Потом мне показалась на выставке в высшей степени значительной, сильной и ничего не потерявшей против Петербурга — «Голова ташкентца», написанная В. В. Верещагиным. По-моему, этот художник занимает у нас место вроде того, какое занимает у французов Жером: то же затаенное в глубине картин негодование против тысячи возмутительнейших событий прежнего или настоящего времени; тот же дух, протестующий против безобразий и варварств, на каждом шагу кишащих в истории и жизни, и вместе то же мастерство, сила, почти что резкость выражения. Конечно, «Голова ташкентца» не больше как этюд с натуры, и хотя это мастерской этюд, но не мог он выставить наружу главных качеств г. Верещагина; но зато, в одном из углов выставки (к сожалению, кажется, даже мало замеченных публикой, особенно русской) было несколько произведений этого художника, которые по-настоящему должны были бы висеть, вместо разных каких-то картонов и планов, в русском отделе, а не в чьем-то чужом. В ротонде, на одной из стен кругового кольца, помещено было до 20 отличных фотографий мюнхенского фотографа Оберлеттнера, с картин г. Верещагина, например: «Нападают врасплох!», «Окружены!», «Нищие в Самарканде», «Хор дуванов», «Пилигримы у дверей мечети», «Разбор мертвых русскими и туркестанцами на поле сражения» и т. д. Но особенно характерной мне показалась вот какая картина. Нарисована унылая местность, ташкентская степь; посреди возвышается пирамида из каких-то шаров, точь-в-точь какие бывают на артиллерийских дворах. Но посмотрите поближе, и вы увидите, что это не ядра и не шары, а целая гора человеческих черепов, очутившаяся здесь, потому что на этих самых местах недавно было сражение. Кругом летают и подпрыгивают вороны, отыскивая что поклевать, а внизу подпись: «Апофеоза войны. Посвящается всем великим завоевателям прошедшего, настоящего и будущего времени». Правдивость изображений г. Верещагина в соединении с метким и едким выбором сюжетов (вспомните его трагические картины: «До победы» и «После победы») делают его одним из самых дорогих для нас русских художников.

Прекрасные жанры многих наших новейших живописцев отводили нам очень почетное место на выставке.

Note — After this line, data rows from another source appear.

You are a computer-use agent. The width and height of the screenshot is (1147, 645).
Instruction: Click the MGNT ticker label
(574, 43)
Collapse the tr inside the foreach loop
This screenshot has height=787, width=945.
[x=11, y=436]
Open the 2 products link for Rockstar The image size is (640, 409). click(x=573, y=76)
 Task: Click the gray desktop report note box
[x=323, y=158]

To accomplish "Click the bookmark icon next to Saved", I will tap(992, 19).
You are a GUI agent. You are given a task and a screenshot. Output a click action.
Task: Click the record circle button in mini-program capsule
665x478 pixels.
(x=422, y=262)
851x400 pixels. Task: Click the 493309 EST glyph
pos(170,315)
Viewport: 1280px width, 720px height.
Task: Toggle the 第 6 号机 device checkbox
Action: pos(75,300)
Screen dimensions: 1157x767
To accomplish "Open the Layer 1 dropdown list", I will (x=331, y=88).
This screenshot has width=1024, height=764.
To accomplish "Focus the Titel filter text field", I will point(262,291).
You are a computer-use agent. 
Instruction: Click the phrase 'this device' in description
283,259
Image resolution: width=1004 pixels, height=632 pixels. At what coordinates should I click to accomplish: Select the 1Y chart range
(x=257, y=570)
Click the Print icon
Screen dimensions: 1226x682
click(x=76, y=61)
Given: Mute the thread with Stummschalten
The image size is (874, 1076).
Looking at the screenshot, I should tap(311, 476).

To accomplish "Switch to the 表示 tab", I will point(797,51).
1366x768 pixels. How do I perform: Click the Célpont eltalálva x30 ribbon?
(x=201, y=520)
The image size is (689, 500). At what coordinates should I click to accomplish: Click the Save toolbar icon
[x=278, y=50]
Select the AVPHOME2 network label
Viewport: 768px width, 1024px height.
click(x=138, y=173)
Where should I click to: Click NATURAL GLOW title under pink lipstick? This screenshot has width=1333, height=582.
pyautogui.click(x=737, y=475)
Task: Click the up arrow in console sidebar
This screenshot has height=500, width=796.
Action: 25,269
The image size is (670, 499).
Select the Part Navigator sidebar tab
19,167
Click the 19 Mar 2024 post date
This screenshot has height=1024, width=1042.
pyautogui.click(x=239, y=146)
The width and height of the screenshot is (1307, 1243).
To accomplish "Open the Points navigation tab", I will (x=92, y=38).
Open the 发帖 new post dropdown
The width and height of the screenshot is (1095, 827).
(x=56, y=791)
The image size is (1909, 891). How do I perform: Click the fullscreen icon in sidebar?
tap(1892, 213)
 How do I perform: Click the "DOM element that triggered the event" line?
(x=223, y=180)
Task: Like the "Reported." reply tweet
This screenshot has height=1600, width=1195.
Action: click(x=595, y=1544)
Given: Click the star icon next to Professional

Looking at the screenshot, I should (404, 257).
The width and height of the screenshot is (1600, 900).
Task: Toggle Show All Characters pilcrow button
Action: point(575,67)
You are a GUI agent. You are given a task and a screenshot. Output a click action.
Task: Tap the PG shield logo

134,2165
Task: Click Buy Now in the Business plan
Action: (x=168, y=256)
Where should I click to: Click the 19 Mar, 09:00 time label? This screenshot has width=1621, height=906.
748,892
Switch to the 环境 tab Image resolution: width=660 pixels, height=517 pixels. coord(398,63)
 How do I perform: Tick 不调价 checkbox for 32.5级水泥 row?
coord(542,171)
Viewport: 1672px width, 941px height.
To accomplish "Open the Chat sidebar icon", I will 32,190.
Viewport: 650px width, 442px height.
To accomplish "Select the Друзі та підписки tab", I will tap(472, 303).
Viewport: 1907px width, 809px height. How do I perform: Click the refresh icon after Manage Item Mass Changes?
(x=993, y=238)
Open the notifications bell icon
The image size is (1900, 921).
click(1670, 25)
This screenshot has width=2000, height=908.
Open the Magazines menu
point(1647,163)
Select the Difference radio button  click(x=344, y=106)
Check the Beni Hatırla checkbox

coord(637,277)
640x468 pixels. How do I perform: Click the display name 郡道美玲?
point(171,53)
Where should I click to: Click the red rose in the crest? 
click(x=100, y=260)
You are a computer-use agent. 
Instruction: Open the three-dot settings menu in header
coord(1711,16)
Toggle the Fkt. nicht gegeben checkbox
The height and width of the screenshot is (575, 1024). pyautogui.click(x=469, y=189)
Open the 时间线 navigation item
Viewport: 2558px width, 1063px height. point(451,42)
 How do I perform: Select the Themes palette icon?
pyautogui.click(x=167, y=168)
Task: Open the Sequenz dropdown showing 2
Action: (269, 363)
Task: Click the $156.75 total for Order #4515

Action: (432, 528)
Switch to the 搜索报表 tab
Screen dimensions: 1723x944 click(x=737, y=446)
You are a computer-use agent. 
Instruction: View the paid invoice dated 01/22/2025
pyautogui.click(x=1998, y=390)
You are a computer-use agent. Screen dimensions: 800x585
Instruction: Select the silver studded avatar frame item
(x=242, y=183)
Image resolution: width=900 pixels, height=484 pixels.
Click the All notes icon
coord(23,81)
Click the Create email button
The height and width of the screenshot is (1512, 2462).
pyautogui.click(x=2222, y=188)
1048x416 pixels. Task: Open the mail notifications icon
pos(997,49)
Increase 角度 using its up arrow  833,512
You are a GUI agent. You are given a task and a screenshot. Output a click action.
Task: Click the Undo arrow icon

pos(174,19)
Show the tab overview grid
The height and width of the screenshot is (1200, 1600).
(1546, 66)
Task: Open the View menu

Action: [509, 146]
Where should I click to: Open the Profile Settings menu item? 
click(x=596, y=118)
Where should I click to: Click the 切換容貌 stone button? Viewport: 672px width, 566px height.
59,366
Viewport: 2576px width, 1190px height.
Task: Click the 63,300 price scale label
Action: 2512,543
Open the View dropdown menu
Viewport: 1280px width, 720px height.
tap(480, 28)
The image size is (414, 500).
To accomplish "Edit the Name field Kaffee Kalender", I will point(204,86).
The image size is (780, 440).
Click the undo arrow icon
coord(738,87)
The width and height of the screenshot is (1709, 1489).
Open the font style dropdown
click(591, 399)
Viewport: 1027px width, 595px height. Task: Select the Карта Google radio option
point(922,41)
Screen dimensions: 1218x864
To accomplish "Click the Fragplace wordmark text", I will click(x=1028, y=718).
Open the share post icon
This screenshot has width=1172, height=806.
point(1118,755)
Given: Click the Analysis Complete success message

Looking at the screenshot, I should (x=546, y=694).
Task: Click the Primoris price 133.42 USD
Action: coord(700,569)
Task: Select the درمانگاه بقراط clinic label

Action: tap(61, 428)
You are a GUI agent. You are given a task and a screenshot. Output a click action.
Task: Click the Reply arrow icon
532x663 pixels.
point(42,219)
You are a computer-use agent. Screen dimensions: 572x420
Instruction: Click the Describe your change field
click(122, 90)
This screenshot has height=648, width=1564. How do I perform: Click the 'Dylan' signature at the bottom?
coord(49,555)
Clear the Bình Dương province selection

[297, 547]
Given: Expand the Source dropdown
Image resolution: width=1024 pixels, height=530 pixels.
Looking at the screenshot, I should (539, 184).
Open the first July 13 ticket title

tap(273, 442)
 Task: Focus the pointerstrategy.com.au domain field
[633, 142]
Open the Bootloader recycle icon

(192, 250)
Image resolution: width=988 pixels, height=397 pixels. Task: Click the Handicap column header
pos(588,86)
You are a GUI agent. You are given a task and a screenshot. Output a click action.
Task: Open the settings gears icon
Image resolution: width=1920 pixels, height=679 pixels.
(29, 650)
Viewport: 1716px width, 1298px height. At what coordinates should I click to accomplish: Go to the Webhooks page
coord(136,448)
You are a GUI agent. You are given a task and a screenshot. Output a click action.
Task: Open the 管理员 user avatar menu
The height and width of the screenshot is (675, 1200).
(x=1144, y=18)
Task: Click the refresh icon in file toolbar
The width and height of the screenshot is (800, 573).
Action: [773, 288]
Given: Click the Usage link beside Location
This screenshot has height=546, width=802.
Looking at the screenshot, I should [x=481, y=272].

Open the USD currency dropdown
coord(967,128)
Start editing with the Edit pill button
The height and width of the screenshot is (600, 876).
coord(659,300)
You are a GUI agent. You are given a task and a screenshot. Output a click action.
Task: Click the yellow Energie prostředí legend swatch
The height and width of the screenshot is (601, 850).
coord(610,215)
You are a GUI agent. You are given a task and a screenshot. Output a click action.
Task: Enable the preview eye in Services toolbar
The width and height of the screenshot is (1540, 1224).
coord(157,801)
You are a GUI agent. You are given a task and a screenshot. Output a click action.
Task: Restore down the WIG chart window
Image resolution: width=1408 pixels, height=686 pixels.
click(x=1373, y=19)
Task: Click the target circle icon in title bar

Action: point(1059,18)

Сюда я отношу в особенности следующие хорошо известные нашей публике картины: «Рыболов», профессора Перова; «Приемная у доктора», «Любитель соловьев», г. Владимира Маковского; «Трефовый туз в каюте», г. Янсена; «Масленица», профессора Константина Маковского, и т. д. Сюда же отношу я прелестно написанные, но, к сожалению, почти вовсе бессодержательные и очень смахивающие на что-то французское картины: «Музыкальный урок» г. Харламова, «Дети с котятами» и «Больное дитя» профессора Гуна. Иностранные критики говорят про эти последние картины приблизительно то же, что и я. Один из них говорит: «Пока русские живописцы ищут себе мотивов среди немецко-русских салонов бомонда, понимается, что они остаются в зависимости от иностранцев. Так, например, Беккер со своей „Девочкой с куклой“ и Гун со своими милейшими „Детками, играющими с котенком“, сильно примыкают к немецкому жанру, задающему им тон».